Reading
- Groupware and social dynamics: eight challenges for developers
- Grudin
Outline
- Primarily Off-the-Shelf Products
- IS in Organizations: A Contrast to Product Development
- New Problems
- A Disparity: Work vs. Benefit
- Critical Mass and Prisoner’s Dilemma Problems
- Social, Political, and Motivational Factors
- Exception Handling in Workgroups
- Designing for Infrequently Used Features
- The Difficulty of Evaluation
- The Breakdown of Intuitive Decision Making
- Manage Acceptance: A New Challenge
- Email and Other Successes
- Shifting to a Work Perspective
Notes
- Eight challenges for groupware developers
- 1. Disparity in work and benefit.
- Groupware applications often require additional work from individuals who do not perceive a direct benefit from the use of the application.
- 2. Critical mass and Prisoner's dilemma problems.
- Groupware may not enlist the "critical mass" of users required to be useful, or can fail because it is never to any one's individual advantage to use it.

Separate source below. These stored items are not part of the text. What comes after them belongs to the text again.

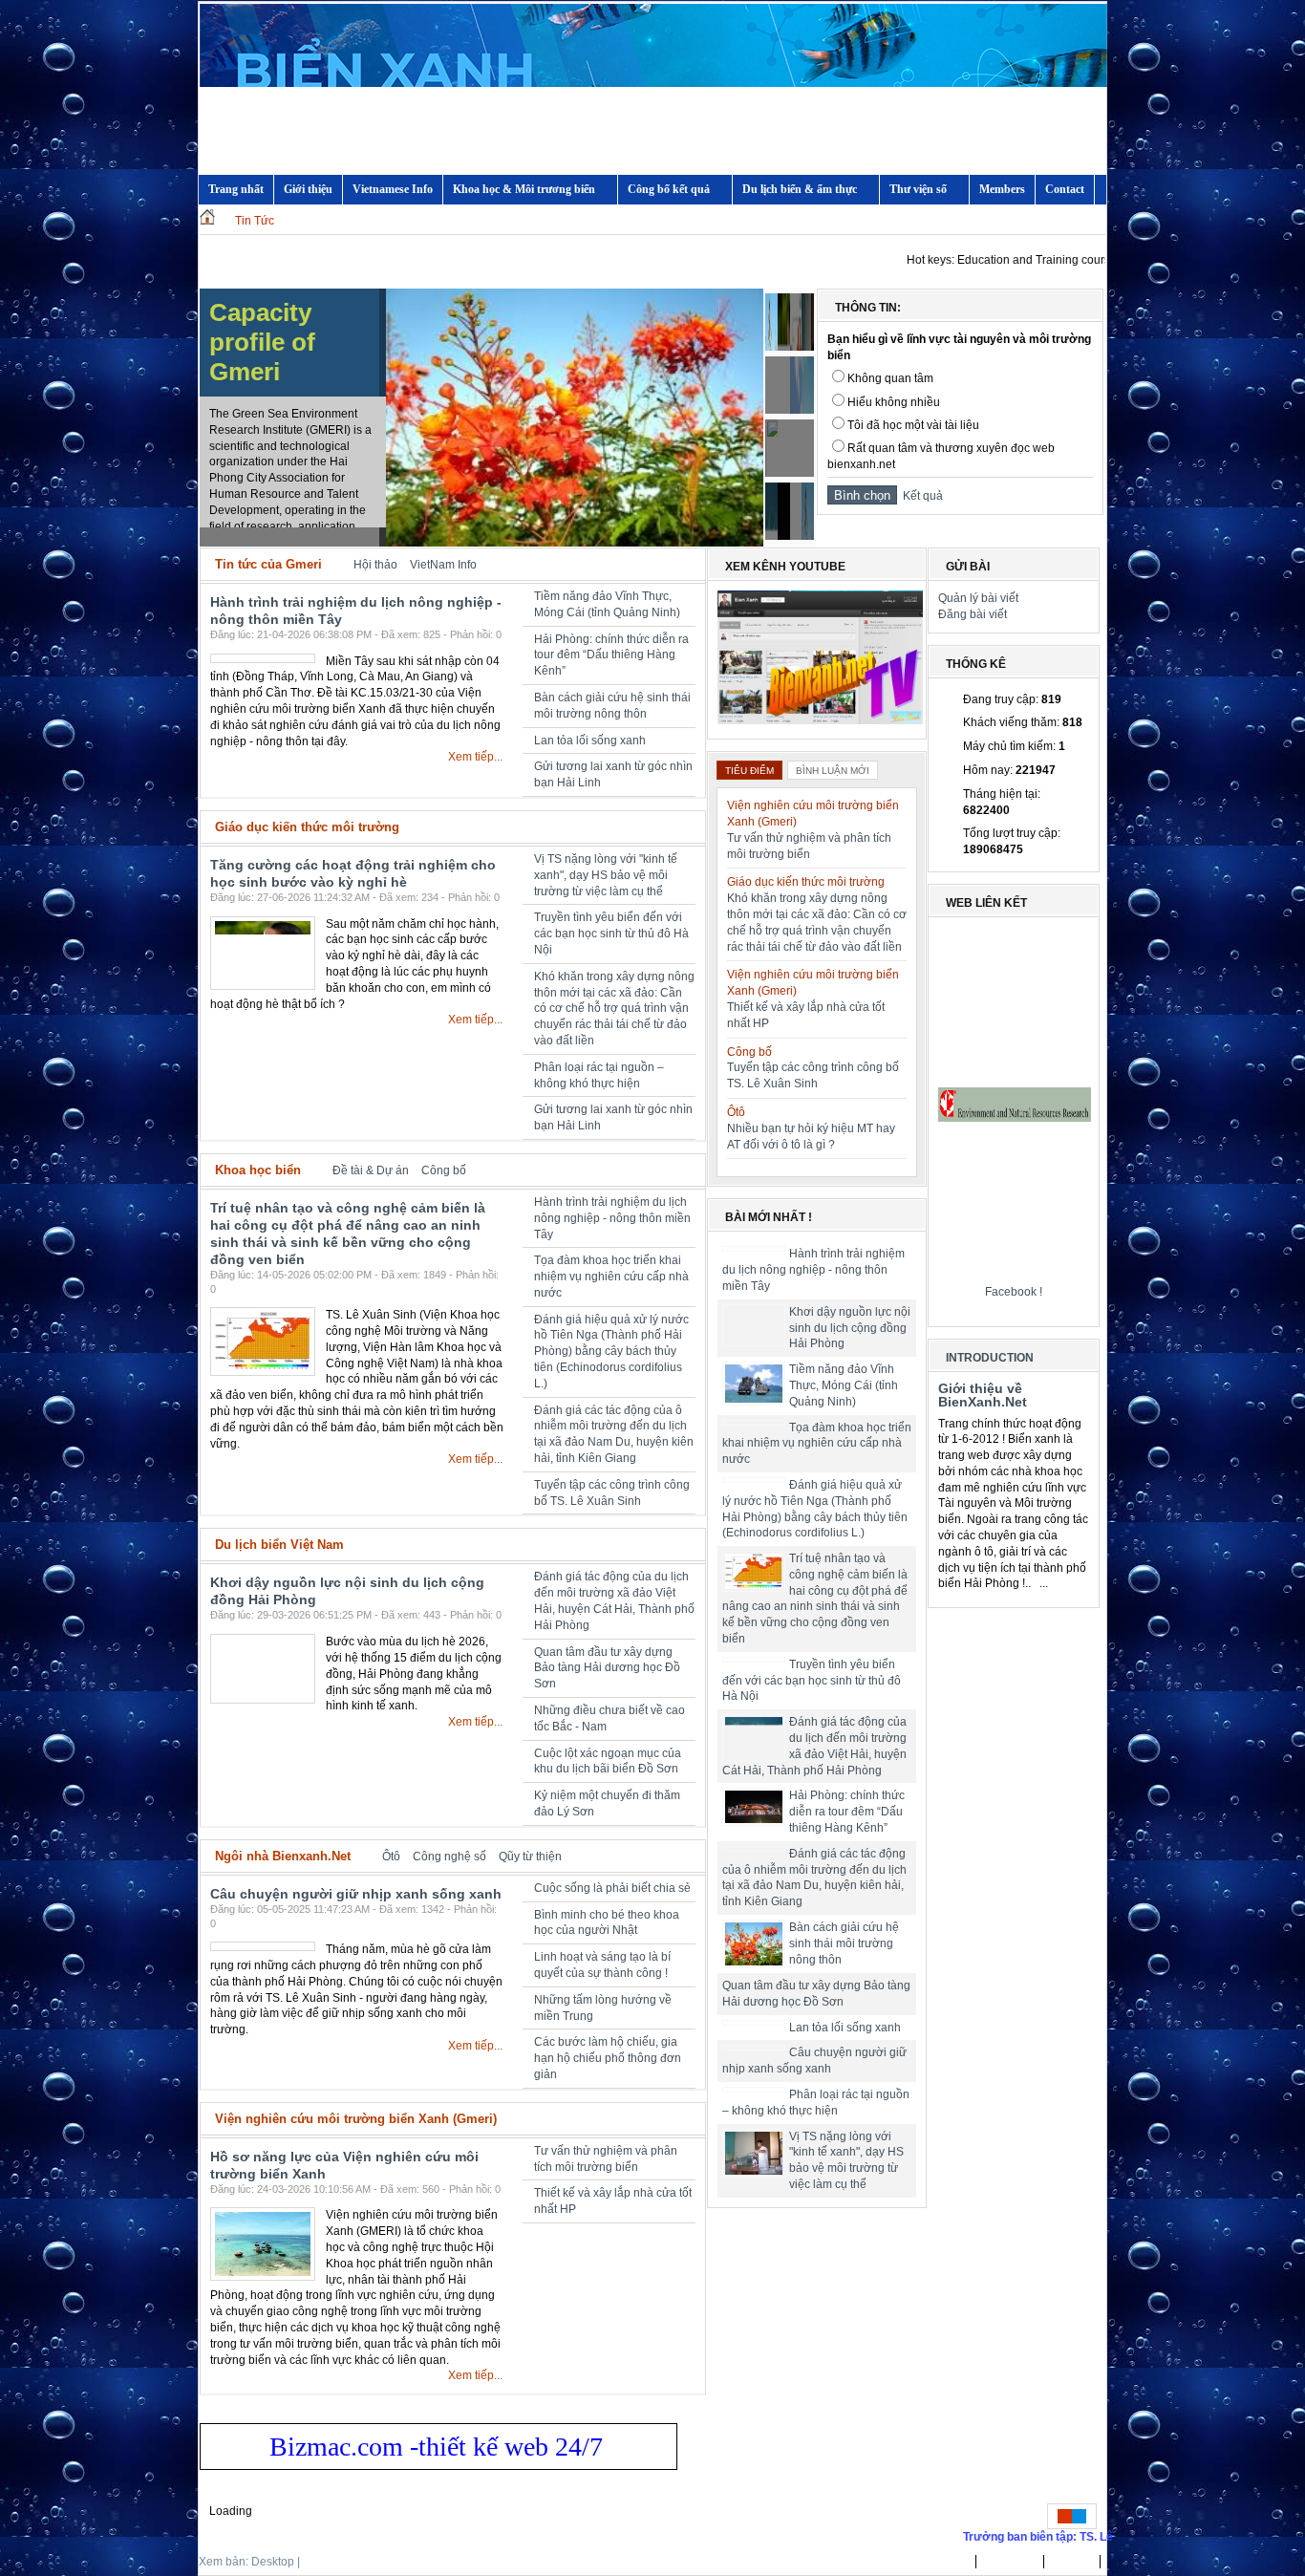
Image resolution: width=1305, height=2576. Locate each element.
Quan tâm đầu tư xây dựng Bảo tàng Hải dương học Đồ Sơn (607, 1668)
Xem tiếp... (475, 756)
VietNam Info (443, 564)
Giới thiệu (308, 189)
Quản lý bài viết (978, 598)
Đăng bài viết (972, 614)
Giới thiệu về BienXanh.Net (982, 1395)
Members (1002, 189)
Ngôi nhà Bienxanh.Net (283, 1856)
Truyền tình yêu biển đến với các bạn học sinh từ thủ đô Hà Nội (611, 933)
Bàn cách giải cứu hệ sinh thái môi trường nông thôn (844, 1960)
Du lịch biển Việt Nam (279, 1544)
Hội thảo (375, 564)
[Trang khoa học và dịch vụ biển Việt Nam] (653, 103)
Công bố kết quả (669, 189)
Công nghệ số (449, 1856)
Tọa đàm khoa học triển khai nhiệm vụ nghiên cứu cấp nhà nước (611, 1276)
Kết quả (920, 496)
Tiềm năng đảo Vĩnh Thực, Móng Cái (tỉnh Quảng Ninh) (843, 1385)
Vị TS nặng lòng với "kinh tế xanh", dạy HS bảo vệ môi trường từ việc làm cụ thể (605, 875)
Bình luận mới (832, 770)
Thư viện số (918, 189)
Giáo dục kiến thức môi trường (307, 827)
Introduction (990, 1357)
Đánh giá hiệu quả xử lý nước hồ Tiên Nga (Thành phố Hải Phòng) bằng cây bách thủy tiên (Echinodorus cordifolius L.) (611, 1351)
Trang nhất (939, 2561)
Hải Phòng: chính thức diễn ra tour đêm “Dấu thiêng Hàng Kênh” (611, 655)
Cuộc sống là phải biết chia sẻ (612, 1888)
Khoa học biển (258, 1170)
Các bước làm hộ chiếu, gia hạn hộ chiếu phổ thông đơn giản (607, 2058)
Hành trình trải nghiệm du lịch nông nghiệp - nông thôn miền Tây (612, 1218)
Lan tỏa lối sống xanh (590, 740)
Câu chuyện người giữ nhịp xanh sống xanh (356, 1893)
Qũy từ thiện (530, 1856)
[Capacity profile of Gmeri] (574, 542)
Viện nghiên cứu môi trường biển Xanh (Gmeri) (356, 2119)
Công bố (443, 1170)
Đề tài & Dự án (370, 1170)
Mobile (320, 2561)
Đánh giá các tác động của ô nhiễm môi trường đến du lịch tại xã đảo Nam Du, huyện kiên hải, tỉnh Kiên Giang (815, 1885)
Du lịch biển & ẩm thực (799, 189)
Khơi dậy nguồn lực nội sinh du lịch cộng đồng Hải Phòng (849, 1328)
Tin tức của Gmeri (268, 564)
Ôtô (391, 1856)
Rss (687, 564)
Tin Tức (254, 220)
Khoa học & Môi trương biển (524, 189)
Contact (1064, 189)
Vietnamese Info (393, 189)
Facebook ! (1013, 1292)
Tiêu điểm (749, 770)
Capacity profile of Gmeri (262, 342)
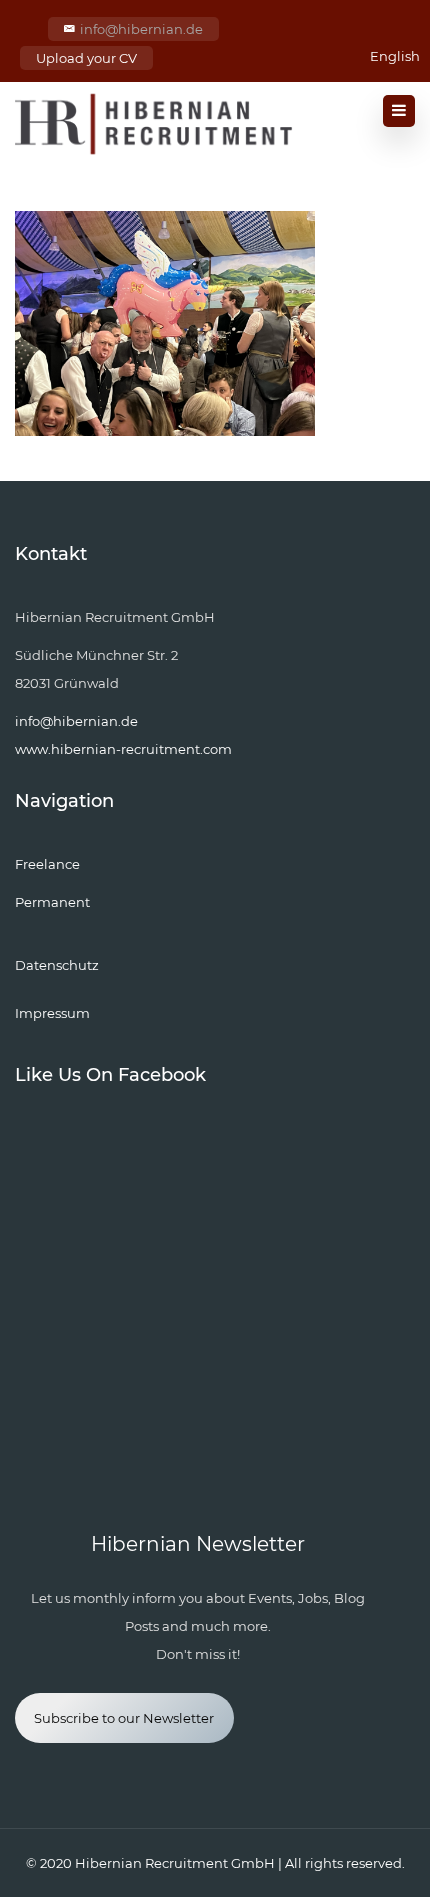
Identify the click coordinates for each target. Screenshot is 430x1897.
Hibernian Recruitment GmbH (175, 1863)
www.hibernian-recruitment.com (123, 749)
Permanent (52, 902)
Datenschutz (57, 965)
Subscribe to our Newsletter (124, 1718)
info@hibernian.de (141, 29)
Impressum (52, 1013)
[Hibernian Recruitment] (155, 124)
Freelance (47, 864)
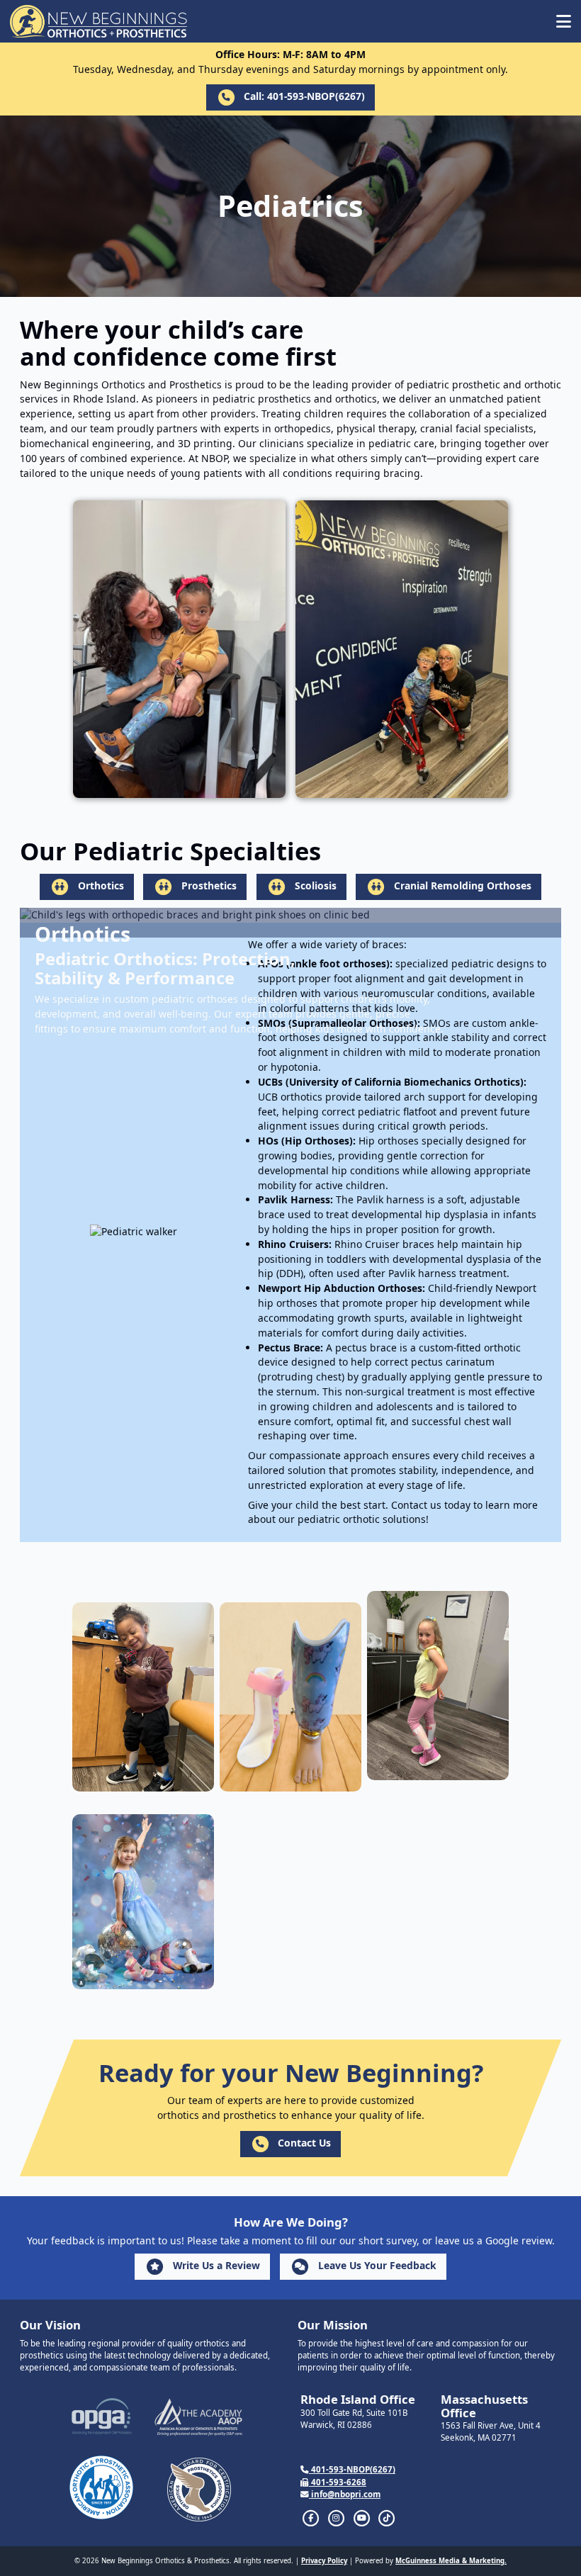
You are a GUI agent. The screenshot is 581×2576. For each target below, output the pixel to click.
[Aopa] (101, 2487)
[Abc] (199, 2489)
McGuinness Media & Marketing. (451, 2560)
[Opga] (101, 2416)
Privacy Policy (324, 2560)
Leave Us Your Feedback (375, 2265)
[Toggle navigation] (563, 21)
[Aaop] (199, 2416)
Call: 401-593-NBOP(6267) (303, 96)
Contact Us (303, 2142)
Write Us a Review (215, 2265)
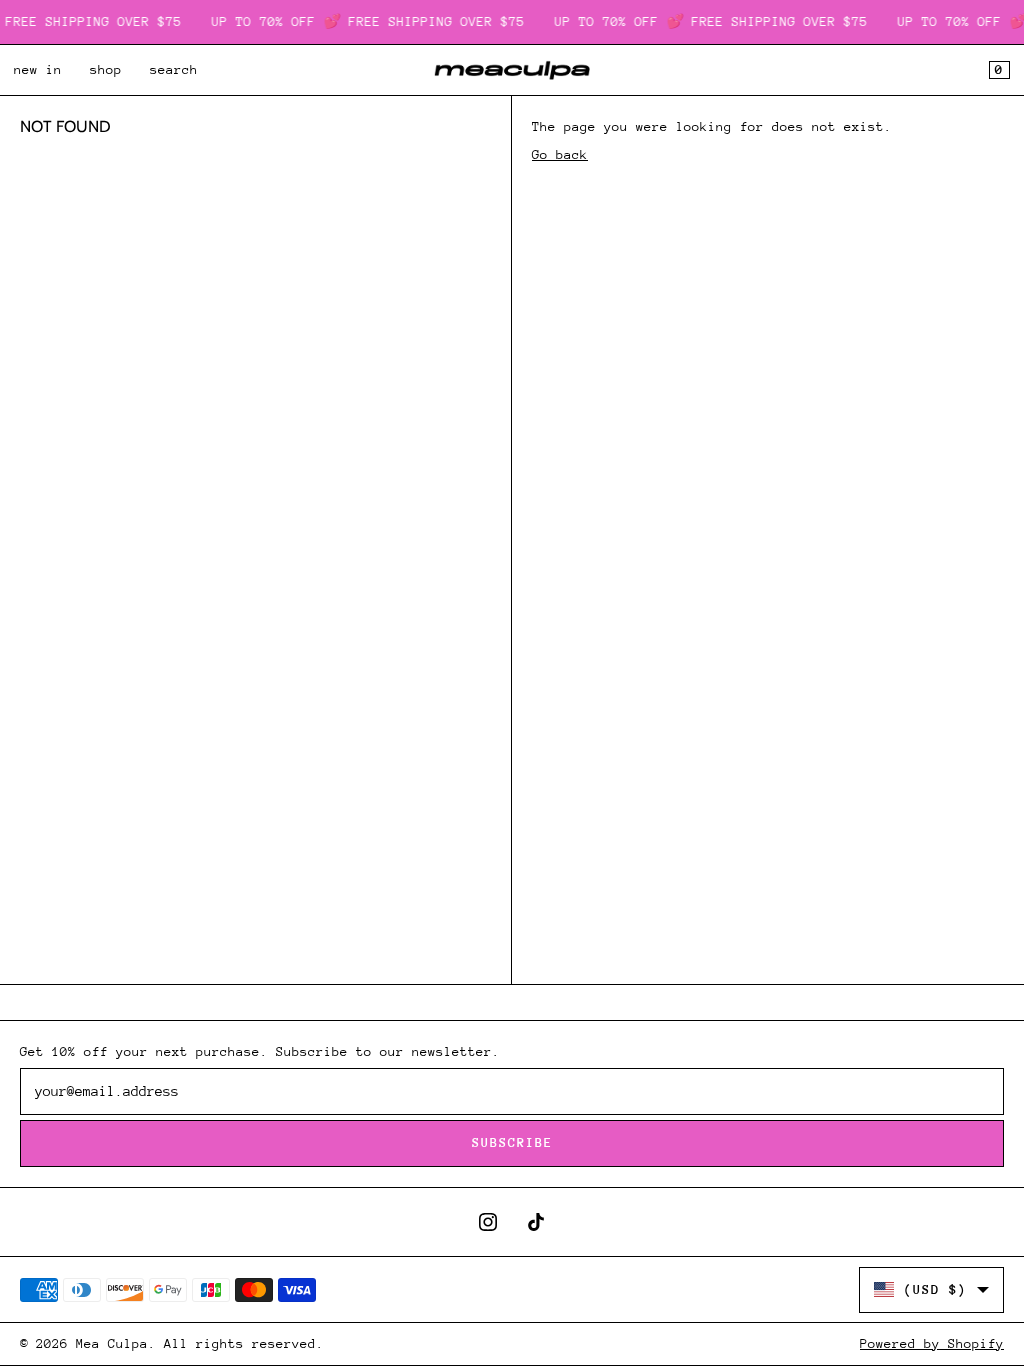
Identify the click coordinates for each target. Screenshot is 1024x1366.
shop (106, 69)
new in (38, 69)
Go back (560, 154)
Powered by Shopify (932, 1343)
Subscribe (512, 1142)
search (174, 69)
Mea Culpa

- 3. Disruption of social processes.
- Groupware can lead to activity that violates social taboos, threatens existing political structures, or otherwise demotivates users crucial to its success.
- 4. Exception handling.
- Groupware may not accommodate the wide range of exception handling and improvisation that characterizes much group activity.
- 5. Unobtrusive accessibility.
- Features that support group processes are used relatively infrequently, requiring unobtrusive accessibility and integration with more heavily used features.
- 6. Difficulty of evaluation.
- The almost insurmountable obstacles to meaningful, generalizable analysis and evaluation of groupware prevent us from learning from experience.
- 7. Failure of intuition.
- Intuitions in product development environments are especially poor for multiuser applications, resulting in bad management decisions and an error-prone design process.
- 8. The adoption process.
- Groupware requires more careful implementation (introduction) in the workplace than product developers have confronted.
Comments
- This paper was written in 1994, but the challenges mentioned in this paper still seem really relevant to developing groupware today.
- I find it interesting how Lotus Notes is occasionally mentioned as an example. I haven't really heard it mentioned often since the 1990s, and nowadays hear it being used in historical terms, whether or not it's still being used.
- Google has a web page set up to convince people to switch from Lotus Notes to Google Apps.